In 1894, Hahn graduated from Miss Florence Baldwin's School for Girls, Preparatory for Bryn Mawr College, now known as Baldwin School. She went on to attend Bryn Mawr College, earning a bachelor's degree in both chemistry and biology in 1899. Upon completion, she became a professor and taught chemistry at the Pennsylvania College for Women, now known as Chatham University in Pittsburgh, Pennsylvania, and remained there until 1906. Concurrently, Hahn taught biology at the Pittsburgh and Allegheny Kindergarten College from 1904 to 1906. Driven by a desire to further her research interests, she undertook studies in organic chemistry at the University of Leipzig from 1906 to 1907. She then returned to the United States to continue her research at her alma mater, Bryn Mawr College, with a postdoctoral fellowship, from 1907 to 1908. In 1908, Hahn became a member of the faculty at Mount Holyoke College where she spent the remainder of her career. After publishing her first paper in 1913, she was promoted to associate professor. From 1915 to 1916 Dorothy conducted research into the relationship between electrons and chemical valence in collaboration with Treat Baldwin Johnson at Yale University as an American Association of University Women fellow and earned her Ph.D. in 1916. She continued her work on cyclic polypeptide hydantoins in her independent career and was promoted to full professor in 1918. Dorothy retired in 1941 after mentoring and preparing numerous women for graduate studies.

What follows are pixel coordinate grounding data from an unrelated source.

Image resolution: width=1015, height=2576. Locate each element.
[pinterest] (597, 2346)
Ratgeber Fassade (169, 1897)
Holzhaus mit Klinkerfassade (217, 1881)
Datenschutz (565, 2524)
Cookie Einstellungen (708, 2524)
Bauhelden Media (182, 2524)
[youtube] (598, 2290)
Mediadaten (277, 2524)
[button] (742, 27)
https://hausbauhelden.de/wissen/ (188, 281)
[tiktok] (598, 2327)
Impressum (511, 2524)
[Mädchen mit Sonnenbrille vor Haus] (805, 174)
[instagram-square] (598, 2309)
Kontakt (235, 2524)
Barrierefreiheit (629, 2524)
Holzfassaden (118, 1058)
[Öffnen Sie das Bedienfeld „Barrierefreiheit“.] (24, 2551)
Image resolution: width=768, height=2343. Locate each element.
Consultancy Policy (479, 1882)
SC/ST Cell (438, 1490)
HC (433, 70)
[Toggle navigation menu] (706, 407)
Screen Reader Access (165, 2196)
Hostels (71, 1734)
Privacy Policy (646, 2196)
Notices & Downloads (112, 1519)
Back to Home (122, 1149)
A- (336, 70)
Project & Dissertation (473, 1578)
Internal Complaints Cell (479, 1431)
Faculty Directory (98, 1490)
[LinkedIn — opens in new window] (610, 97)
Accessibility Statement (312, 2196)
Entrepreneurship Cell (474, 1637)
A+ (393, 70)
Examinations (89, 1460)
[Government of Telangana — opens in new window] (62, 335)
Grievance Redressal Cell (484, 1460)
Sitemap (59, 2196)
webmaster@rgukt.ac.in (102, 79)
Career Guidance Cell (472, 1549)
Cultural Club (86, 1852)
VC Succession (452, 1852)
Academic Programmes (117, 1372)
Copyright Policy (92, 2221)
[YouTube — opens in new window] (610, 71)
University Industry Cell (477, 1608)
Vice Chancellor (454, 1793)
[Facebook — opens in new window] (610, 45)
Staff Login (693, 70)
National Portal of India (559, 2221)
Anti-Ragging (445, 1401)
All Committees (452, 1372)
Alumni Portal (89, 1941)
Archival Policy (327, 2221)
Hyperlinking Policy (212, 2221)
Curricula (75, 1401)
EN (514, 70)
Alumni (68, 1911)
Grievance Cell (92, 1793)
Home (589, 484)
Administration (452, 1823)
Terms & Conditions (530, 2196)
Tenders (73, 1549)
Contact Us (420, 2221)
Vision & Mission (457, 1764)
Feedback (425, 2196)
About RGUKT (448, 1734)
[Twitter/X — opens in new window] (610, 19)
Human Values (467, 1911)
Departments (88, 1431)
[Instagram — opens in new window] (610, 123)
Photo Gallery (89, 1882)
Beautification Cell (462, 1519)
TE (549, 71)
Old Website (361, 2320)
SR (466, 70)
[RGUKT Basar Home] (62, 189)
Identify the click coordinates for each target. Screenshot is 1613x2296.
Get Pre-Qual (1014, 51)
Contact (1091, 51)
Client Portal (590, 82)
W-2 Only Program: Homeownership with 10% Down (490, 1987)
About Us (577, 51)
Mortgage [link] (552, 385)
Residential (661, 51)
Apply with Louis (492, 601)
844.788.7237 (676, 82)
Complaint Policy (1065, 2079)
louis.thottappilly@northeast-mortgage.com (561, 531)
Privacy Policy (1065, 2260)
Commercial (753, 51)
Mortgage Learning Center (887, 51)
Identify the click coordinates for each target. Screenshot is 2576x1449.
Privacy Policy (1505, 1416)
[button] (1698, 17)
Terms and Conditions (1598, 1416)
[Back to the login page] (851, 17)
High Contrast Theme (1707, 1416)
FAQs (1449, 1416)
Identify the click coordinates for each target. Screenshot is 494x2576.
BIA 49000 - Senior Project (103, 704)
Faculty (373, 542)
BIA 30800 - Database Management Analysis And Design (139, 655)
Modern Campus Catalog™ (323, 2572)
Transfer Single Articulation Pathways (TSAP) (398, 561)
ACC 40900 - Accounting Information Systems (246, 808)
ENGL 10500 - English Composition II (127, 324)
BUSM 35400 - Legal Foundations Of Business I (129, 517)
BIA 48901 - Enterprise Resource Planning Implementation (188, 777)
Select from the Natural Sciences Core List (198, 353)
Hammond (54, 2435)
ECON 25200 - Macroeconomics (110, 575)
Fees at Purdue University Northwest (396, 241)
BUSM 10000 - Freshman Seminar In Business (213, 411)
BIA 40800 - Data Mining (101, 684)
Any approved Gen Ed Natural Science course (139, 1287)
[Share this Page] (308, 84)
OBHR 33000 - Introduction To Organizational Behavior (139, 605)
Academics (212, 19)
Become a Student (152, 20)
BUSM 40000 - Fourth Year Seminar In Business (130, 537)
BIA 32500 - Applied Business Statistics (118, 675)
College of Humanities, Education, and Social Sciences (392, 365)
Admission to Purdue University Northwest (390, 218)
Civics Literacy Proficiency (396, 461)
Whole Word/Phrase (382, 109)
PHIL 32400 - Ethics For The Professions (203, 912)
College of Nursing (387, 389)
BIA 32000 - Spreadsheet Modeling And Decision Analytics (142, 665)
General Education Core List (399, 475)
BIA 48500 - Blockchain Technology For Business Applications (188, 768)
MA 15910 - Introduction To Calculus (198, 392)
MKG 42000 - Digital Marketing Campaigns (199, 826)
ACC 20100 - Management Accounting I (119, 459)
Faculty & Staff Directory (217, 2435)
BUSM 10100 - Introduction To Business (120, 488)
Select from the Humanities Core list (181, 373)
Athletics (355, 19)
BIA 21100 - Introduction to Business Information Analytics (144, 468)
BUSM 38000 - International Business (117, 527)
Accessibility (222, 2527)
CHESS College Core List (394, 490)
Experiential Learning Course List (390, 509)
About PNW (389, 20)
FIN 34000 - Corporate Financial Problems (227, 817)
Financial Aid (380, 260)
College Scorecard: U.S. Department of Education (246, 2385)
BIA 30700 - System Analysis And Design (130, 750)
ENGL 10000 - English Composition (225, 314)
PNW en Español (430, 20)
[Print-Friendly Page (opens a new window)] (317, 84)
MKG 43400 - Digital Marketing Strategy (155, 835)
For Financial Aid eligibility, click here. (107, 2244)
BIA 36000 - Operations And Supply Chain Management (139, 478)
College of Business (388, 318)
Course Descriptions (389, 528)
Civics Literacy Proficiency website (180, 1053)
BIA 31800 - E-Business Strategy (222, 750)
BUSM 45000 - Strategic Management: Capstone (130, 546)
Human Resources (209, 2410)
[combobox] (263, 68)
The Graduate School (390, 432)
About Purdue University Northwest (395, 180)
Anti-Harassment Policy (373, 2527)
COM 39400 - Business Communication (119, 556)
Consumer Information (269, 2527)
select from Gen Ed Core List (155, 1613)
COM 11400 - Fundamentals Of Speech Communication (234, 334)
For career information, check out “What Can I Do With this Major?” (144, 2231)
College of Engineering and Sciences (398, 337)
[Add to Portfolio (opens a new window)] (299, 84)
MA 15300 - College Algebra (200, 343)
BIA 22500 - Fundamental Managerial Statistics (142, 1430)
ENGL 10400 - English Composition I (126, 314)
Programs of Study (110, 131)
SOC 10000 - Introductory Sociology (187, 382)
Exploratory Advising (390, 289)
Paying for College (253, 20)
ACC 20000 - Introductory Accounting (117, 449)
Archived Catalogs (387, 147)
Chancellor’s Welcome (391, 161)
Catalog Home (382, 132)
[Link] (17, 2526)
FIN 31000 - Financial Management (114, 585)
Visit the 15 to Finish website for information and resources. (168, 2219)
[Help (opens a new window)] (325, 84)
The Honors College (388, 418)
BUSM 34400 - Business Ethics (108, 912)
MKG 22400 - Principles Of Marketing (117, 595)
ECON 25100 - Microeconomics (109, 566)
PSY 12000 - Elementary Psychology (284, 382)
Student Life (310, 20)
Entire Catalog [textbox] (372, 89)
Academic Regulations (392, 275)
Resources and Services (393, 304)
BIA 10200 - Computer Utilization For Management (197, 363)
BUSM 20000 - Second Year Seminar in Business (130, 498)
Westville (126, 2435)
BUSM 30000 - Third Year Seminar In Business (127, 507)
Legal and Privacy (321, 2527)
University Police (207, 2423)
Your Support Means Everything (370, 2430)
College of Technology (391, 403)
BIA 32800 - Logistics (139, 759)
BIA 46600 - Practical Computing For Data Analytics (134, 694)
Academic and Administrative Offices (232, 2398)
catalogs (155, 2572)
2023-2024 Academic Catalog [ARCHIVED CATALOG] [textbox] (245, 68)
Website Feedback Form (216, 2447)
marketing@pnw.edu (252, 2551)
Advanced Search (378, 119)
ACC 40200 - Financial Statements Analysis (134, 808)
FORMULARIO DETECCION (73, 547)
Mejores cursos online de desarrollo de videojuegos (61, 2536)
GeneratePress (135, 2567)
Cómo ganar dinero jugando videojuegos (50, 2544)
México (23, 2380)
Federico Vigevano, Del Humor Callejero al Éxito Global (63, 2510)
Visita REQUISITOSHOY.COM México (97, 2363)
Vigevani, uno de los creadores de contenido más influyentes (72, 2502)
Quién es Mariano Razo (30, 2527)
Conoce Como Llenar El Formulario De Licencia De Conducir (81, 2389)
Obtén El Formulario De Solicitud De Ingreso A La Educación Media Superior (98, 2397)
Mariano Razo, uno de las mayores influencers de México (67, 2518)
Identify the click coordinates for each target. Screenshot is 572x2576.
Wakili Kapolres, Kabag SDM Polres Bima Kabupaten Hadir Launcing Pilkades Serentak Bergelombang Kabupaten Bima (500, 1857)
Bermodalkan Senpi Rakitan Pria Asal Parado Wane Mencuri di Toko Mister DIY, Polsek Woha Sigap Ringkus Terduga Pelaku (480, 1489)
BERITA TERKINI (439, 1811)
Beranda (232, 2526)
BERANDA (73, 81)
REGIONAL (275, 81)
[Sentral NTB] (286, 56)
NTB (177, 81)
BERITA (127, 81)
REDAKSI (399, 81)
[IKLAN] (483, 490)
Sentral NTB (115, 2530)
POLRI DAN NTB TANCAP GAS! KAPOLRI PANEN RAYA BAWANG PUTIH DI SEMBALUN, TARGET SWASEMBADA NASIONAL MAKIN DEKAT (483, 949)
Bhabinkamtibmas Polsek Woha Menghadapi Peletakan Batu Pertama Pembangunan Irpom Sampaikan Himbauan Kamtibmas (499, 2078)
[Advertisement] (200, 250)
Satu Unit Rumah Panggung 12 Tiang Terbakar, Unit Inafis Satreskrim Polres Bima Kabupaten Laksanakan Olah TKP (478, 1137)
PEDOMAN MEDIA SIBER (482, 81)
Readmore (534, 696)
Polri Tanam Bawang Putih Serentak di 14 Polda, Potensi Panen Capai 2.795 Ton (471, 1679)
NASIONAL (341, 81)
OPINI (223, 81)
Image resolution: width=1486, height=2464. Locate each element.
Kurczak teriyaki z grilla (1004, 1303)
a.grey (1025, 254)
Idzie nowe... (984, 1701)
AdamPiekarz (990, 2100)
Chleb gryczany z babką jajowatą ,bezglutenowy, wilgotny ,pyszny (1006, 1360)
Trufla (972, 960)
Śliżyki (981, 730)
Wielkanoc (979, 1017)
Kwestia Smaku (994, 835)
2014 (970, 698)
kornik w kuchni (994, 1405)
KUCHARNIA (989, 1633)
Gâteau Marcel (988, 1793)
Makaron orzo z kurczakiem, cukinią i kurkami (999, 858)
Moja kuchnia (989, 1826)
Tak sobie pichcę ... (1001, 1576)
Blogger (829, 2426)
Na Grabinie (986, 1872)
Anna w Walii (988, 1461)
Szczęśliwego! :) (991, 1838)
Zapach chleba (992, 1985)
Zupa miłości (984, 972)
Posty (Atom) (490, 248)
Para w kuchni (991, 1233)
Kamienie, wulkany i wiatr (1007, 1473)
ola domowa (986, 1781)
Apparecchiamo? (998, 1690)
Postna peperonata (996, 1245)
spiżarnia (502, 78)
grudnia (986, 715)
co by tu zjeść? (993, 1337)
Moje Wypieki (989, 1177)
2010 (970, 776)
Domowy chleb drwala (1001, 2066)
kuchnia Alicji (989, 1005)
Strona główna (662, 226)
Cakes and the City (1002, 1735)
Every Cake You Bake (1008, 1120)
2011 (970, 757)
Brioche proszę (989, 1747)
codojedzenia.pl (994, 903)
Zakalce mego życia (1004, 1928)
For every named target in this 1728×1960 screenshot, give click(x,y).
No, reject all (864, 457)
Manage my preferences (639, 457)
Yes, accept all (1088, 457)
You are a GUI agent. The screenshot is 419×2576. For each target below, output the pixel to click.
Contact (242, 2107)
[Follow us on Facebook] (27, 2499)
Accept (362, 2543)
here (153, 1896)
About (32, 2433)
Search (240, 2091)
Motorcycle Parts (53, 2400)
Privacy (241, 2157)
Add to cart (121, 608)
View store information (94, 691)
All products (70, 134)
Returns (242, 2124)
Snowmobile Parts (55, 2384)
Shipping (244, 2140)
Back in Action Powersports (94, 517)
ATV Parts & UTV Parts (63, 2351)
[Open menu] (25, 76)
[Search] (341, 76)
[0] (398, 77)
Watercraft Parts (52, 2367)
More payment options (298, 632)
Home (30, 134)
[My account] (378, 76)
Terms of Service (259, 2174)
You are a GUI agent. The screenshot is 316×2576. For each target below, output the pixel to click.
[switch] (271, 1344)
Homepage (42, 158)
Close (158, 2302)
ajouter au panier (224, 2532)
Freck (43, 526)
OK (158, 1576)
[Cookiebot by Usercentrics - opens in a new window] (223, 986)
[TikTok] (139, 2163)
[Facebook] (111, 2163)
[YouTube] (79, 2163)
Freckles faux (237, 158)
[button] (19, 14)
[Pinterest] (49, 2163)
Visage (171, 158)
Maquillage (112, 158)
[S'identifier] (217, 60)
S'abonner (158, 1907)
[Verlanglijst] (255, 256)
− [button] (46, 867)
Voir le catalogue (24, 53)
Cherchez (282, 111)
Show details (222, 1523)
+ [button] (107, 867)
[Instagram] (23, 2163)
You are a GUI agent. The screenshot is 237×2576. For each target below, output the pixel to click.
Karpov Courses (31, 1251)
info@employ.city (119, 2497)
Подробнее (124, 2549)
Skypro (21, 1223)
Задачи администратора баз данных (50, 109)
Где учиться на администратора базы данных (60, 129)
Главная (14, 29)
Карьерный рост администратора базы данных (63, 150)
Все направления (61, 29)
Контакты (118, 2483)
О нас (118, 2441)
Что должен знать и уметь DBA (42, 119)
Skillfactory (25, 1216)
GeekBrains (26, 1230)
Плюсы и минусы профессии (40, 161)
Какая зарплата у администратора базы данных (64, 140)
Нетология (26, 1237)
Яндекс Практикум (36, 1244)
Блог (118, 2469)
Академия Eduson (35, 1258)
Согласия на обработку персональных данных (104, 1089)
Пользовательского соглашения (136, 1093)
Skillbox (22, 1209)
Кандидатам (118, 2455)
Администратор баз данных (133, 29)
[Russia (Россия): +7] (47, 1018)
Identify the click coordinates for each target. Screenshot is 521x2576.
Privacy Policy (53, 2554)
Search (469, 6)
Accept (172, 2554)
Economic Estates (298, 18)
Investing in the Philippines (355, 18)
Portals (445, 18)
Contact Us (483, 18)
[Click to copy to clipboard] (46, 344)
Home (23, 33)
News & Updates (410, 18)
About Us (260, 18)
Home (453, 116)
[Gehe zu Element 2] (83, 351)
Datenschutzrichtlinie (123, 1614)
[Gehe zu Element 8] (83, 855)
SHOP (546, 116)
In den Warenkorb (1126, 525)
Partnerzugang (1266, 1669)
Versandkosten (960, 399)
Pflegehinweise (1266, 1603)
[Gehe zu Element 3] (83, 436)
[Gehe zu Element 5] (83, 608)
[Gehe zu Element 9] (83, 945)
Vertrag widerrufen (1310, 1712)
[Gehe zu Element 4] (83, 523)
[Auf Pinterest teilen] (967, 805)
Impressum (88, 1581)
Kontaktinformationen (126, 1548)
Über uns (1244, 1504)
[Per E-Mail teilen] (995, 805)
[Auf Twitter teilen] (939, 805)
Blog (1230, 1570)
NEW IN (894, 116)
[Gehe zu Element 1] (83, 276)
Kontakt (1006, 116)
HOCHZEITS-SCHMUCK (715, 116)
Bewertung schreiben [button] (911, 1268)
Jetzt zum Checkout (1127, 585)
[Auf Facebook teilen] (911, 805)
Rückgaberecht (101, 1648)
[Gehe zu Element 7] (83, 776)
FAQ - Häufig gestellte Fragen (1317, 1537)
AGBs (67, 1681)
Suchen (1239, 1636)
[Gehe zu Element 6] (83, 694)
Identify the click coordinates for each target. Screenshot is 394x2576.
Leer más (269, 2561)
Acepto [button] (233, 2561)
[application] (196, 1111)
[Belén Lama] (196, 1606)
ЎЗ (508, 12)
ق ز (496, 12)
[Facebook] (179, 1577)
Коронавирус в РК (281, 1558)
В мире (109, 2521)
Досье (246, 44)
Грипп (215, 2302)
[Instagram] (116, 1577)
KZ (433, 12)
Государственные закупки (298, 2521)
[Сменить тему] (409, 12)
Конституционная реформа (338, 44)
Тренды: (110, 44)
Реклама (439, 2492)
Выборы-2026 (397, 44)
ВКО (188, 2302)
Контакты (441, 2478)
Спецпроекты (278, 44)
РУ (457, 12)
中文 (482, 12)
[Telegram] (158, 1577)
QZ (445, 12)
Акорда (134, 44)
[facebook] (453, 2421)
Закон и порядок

==Major contributions and achievements==

In 1913 Hahn published her first paper, entitled Saturated δ-Ketonic Esters and their Derivatives, confirming the ring structure of hydantoins utilizing ultraviolet spectrophotometry techniques developed by her colleague Emma Perry Carr. Her research resulted in over 30 publications in journals such as the Journal of the American Chemical Society, one of which was titled "Synthesis of the Polypeptide-Hydantoin: Tyrosylalanine-Hydantoin. II." During her time as a professor, she coauthored several books alongside other notable authors such as Arthur Messinger Comey. These books included A Dictionary of Chemical Solubilities, Inorganic (1921), The Catalytic Oxidation of Organic Compounds in the Vapor Phase (1932) and Pyrimidines: Their Amino and Aminoxy Derivatives (1933). She also participated in translating and enlarging Ferdinand Henrich's Theories of Organic Chemistry. Hahn also maintained a membership in the American Chemical Society and the Deutsche Chemische Gesellschaft. She also was a member of Sigma Xi and the American Association of University Women.

Outside of academia, Hahn showed interest in industrial chemistry and conducted research on coal tar products in the private sector. These pursuits allowed Mount Holyoke to gain funds for new facilities and scholarships. To celebrate her contributions, Mount Holyoke College furnished a seminar room in her honor within the then new chemistry building.